US 6453983 B1
A device for casting strips of metal, in particular steel, in twin-roll continuous casting machines having counter-rotating casting rolls. Liquid metal is fed into a space bound by two side walls, between the rotating casting rolls. The gaps, which are formed between the side walls. The rotating casting rolls are sealed by a sealing device for generating electrodynamic forces, that, following the gap profile, act essentially parallel to the casting-roll surface. The sealing device is constructed so as to continuously adapt the electrodynamic forces to the metallostatic pressure or approximately to the metallostatic pressure of the liquid metal.

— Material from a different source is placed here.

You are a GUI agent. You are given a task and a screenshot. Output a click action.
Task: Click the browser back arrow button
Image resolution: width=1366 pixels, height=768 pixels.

1. A device for casting strips of metal, comprising:
counter-rotating casting rolls;
two side walls, liquid metal being fed into a space between the casting rolls bounded by the two side walls, gaps being formed between the side walls and the casting rolls; and
a sealing device sealing each of the gaps, the sealing device generating electrodynamic forces which follow a profile of the gaps and act parallel to surfaces of the casting rolls, the sealing device including a Y-shaped current-carrying inductor having two branches above a base, the inductor being arranged at an axial end of said rolls and having a spacing in the axial direction of said rolls between said axial ends and said inductor, the inductor being configured such that said spacing in the axial direction of said rolls increases from an intersection of said branches and said base, toward both top ends of said branches and toward a bottom end of said base, thereby providing electrodynamic forces on said liquid metal which are continuously adapted to metallostatic pressure of the liquid metal.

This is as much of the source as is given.